After mid-October the Tioga Road is closed to overnight parking between the pass and Crane Flat, but a visitor can lock their bike at any trailhead and take to the back-country for a dose of rare alpine Yosemite solitude.
The shoulder season cyclist needs to be painfully aware of the immediate weather forecast. Overnight parking is prohibited to prevent cars from getting stranded by early snow. The precise date of that first storm varies widely – in 2004, snow buried the high country on October 17, but only eight years later the road was open until mid-January. Over the past three decades, the road has closed 19 times before mid-November. The window is short, so start planning now. Check the weather with religious fervor. Nobody wants to push their bike through miles of Sierra cement.
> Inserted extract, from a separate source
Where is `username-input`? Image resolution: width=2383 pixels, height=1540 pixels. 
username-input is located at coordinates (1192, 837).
Even in autumn, a permit is required. Yosemite Valley wilderness centers are open year-round, but entering from Tioga means self-registration. In summer a permit allows one night at a front country campground at the beginning and end of a backpacking trip. In October the campgrounds are closed to automobiles, but a cyclist can easily bypass the gate and sleep there. This is a fuzzy area in Yosemite regulations, but with an outhouse, bear box and trash cans, sleeping at a campground is obviously the lowest impact camping around.
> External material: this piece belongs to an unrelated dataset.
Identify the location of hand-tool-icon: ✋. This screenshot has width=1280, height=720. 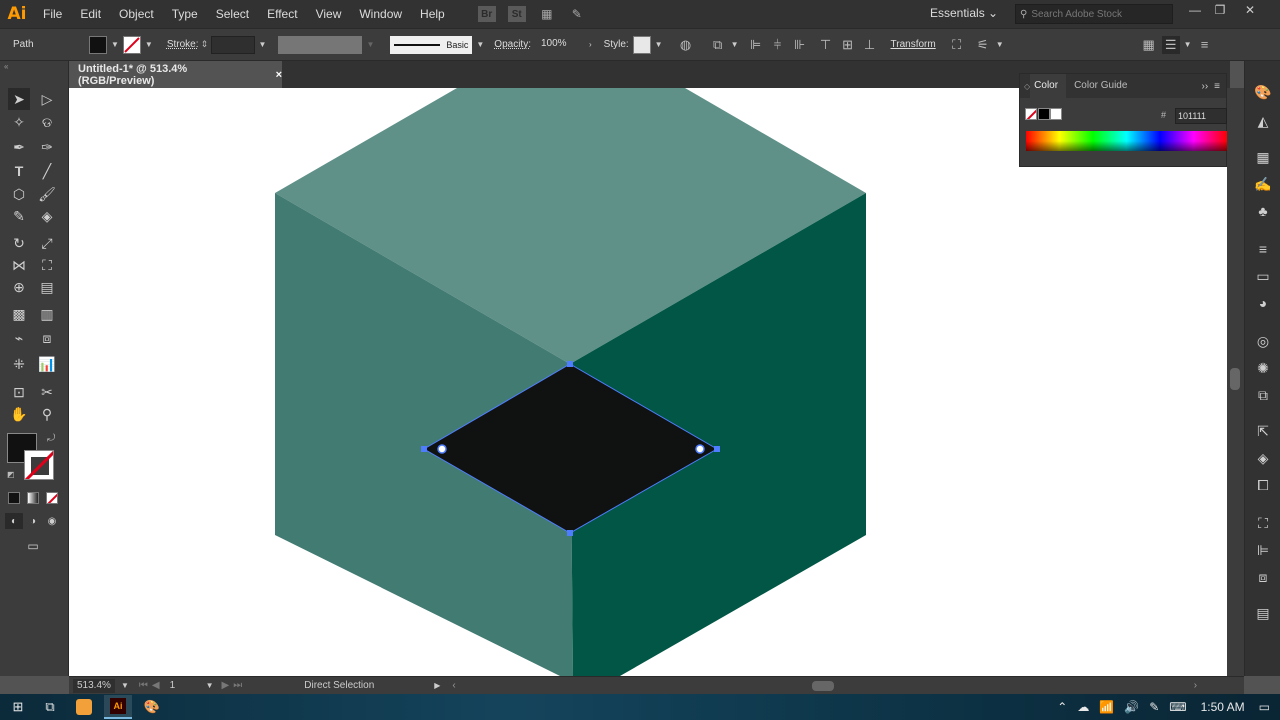
(19, 414).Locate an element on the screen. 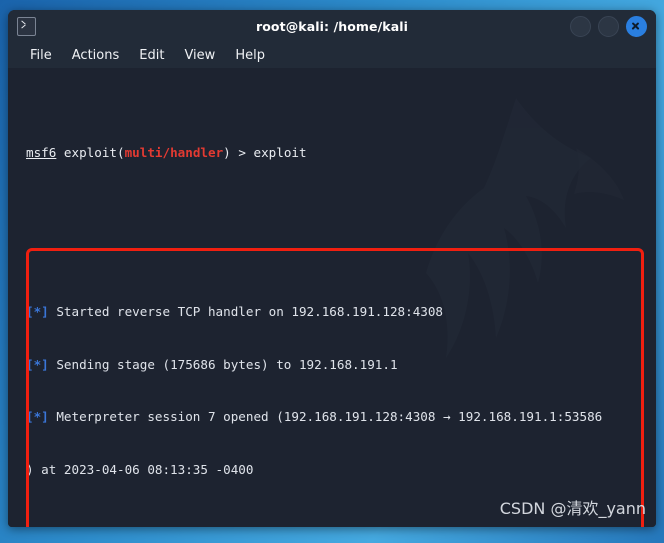 Image resolution: width=664 pixels, height=543 pixels. csdn-watermark: CSDN @清欢_yann is located at coordinates (572, 508).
Starting at Tioga Pass allows instant access to the high country and a glimpse into the history of this spectacular road. Biking from the entrance station to Tuolumne Meadows takes less than half an hour. Natives passed through these meadows to trade with their neighbors as early as 2,500 BC. Their route, the Mono Trail, started in Yosemite Valley and followed the course of today’s road past Tenaya Lake and into Tuolumne Meadows, where it crossed the crest at Mono Pass and headed down Bloody Canyon to Mono Lake.
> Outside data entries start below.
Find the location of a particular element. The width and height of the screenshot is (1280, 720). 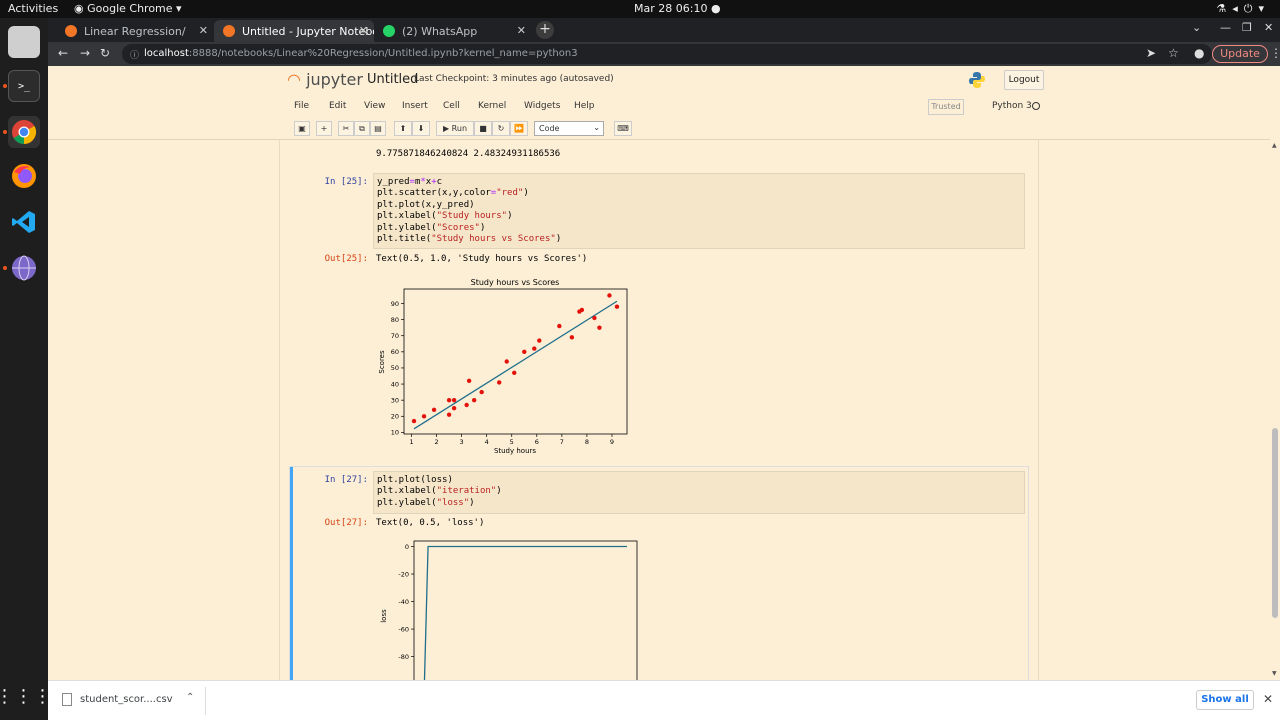

logout-button: Logout is located at coordinates (1024, 80).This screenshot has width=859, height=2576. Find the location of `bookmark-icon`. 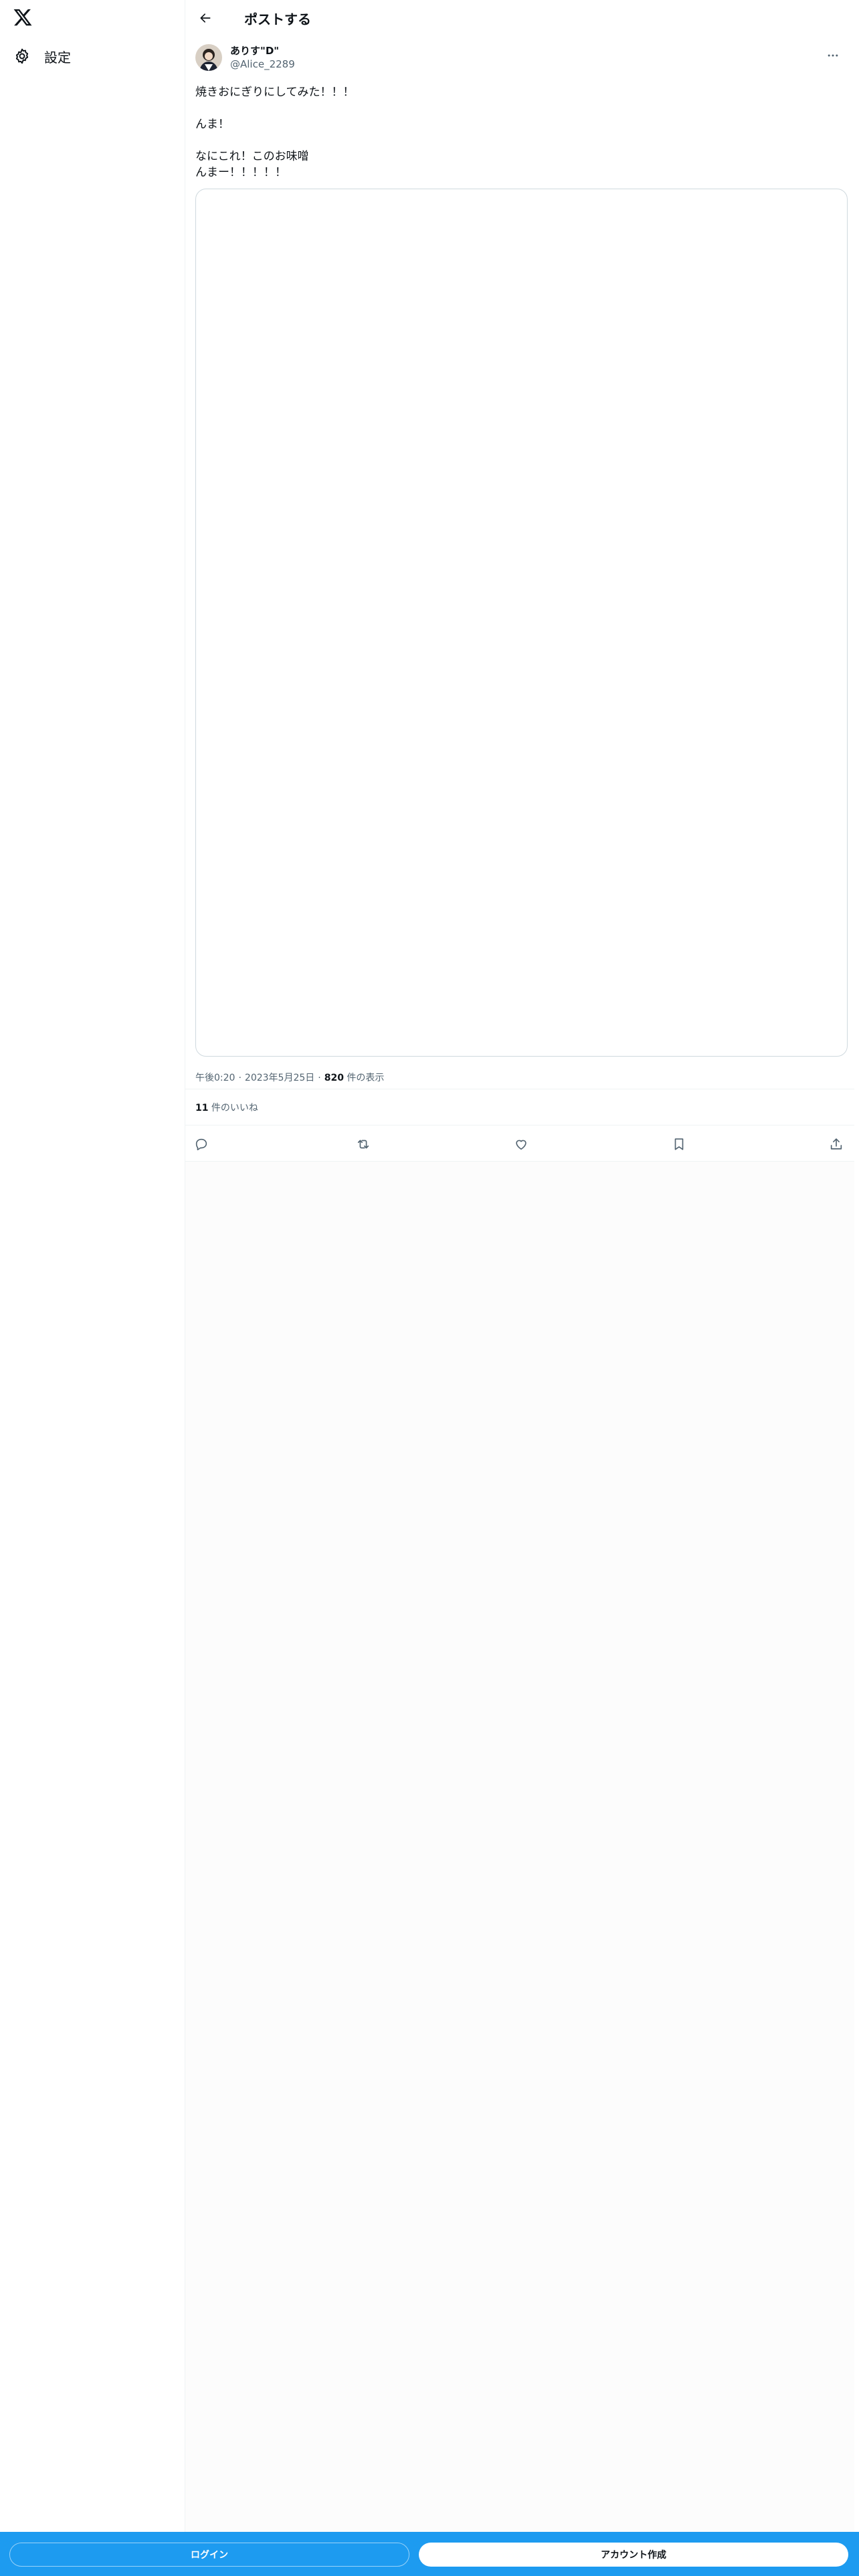

bookmark-icon is located at coordinates (679, 1144).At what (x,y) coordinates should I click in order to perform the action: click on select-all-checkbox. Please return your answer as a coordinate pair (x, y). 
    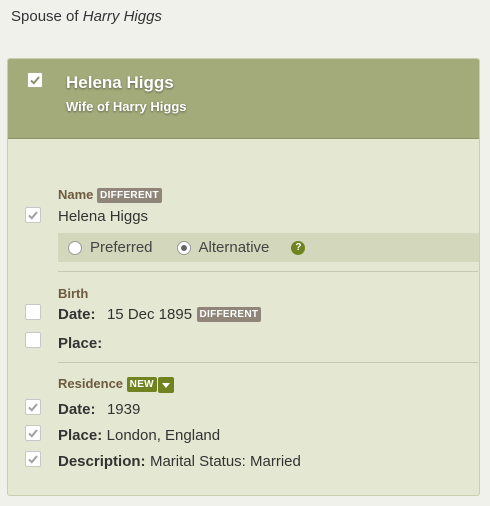
    Looking at the image, I should click on (35, 80).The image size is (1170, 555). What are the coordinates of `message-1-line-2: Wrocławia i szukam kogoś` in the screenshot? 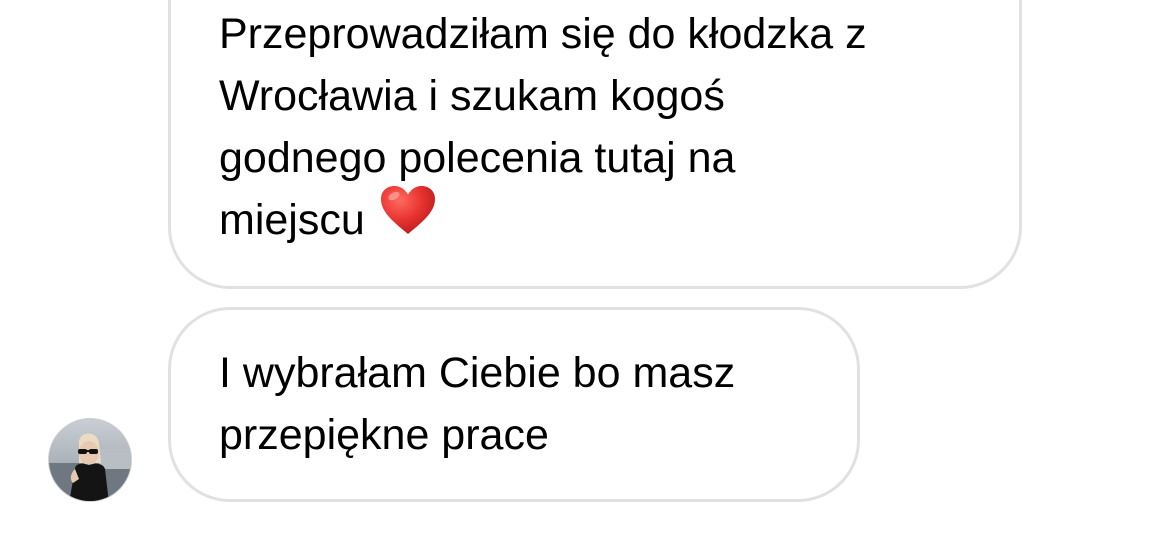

White men didn’t venture into the meadows until the 1850s, when Lt. Moore and his battalion pursued Chief Tenaya and the remnants of his tribe across the Mono Trail. The natives managed to escape execution and white people stumbled upon the largest alpine meadow in the Sierra. In 1864 Congress granted Yosemite Valley and the Mariposa Grove to California as a natural preserve; the rest of Yosemite National Park was added in 1890, thanks to the tireless dedication of John Muir and Robert Underwood Johnson.
Before Europeans came to the Yosemite high country for recreation, they swarmed the area looking for silver. From 1878-1884 the area just north of Tioga Pass was overrun with miners, engineers, merchants and mule drivers. A route suitable for wagons or a railroad was surveyed in 1882 and completed in 1883. The mine folded ten months later and no ore ever traveled the Tioga Road. From 1890-1915 the road was privately owned, and maintained in a haphazard manner by the concessionaires that sprang up along its edges to serve travelers.
But in 1915, Stephen T. Mather foresaw the advent of the automobile and wanted to ensure public access to Yosemite’s high country. He got legislation passed allowing for a gift to the government like the Tioga Road and then persuaded his wealthy friends to purchase the right of way. He made up the difference from his own pocket. Since he was a government employee, he couldn’t make the donation himself, so he arranged for the title to be transferred to a friend, who then donated it to the Park Service.
The remnants of the Great Sierra Mine responsible for the Tioga Road are perched on the Sierra crest at 10,670 feet, a two-mile walk from the Tioga entrance station. Saddlebag Lake is a short cross-country jaunt away and provides an excellent base to explore the glaciers and peaks of the Hall Research Area and Hoover Wilderness. Returning along the Saddlebag Road and back to Tioga Pass allows the possibility of catching a ride back to a bike and makes an excellent low-key loop.
Another excellent loop, normally swarming with happy hikers, starts at the Tuolumne Meadows Visitor Center. Cathedral Lakes are only a few miles away. Camp there and devote a day to clambering around on the fourth class routes of nearby Echo Peaks. From the lakes, head south past the gleaming granite of Tressider Peak and Columbia Finger before arriving at Sunrise Lakes. Continuing southwest for six and a half miles brings a hiker to the junction for Clouds Rest, a few miles north. John Muir said this was his favorite spot in the Sierra to watch the sunset. One magical night in late October, I slept on top of Clouds Rest to watch the full moon rise over Half Dome and Yosemite Valley; the sun streaked the sky orange and magenta before fading to indigo. From Clouds Rest, the glittering shores of Tenaya Lake are about seven miles away. Follow the trail that parallels the road back to a bicycle.
Approaching from the west side, several backpacking loops are possible out of White Wolf. Ten Lakes Basin, situated around 9,000 feet, is about a ten-mile hike from White Wolf. From there a further 13 miles of trail brings you to the south fork of Cathedral Creek, past Tuolumne Peak to the Polly Dome Lakes. Four miles north is Glen Aulin; from there a late season hiker can follow the Grand Canyon of the Tuolumne to Pate Valley and climb out to their bike at White Wolf. This loop is about 50 miles and should only be attempted with high pressure and a sunny forecast. A less ambitious loop from White Wolf takes in Smith Meadows with a possible excursion to Smith Peak before heading south to Aspen Valley and returning to a discreetly parked bicycle.
Late-season Tioga-bike-assisted backpacking presents limitless options. Rangers are long gone, the stores are shuttered and the Sierra High Camps lie abandoned in the crisp autumn air. The grasses of Tuolumne Meadows are brittle and yellowing, but waterfalls still flow over granite domes. Shallow puddles may have a skin of ice, but lakes and streams remain open until weeks of hard freeze seal their fate for the season. Squirrels and birds frantically secure their winter caches, while black bears are settling down for a long winter’s nap.
Watching the season turn in the high country is a privilege, but a late season bike-backpacker needs to be mentally prepared and entirely self-sufficient. The days are warm, but the nights last twelve hours and often dip below freezing. Bring a friend or a good book, plenty of fuel and food and extra warm layers. Borrow an expedition weight sleeping bag. Understand the risk involved and enjoy every moment of stillness and solitude, the most rare and precious of commodities on a crowded urbanized planet.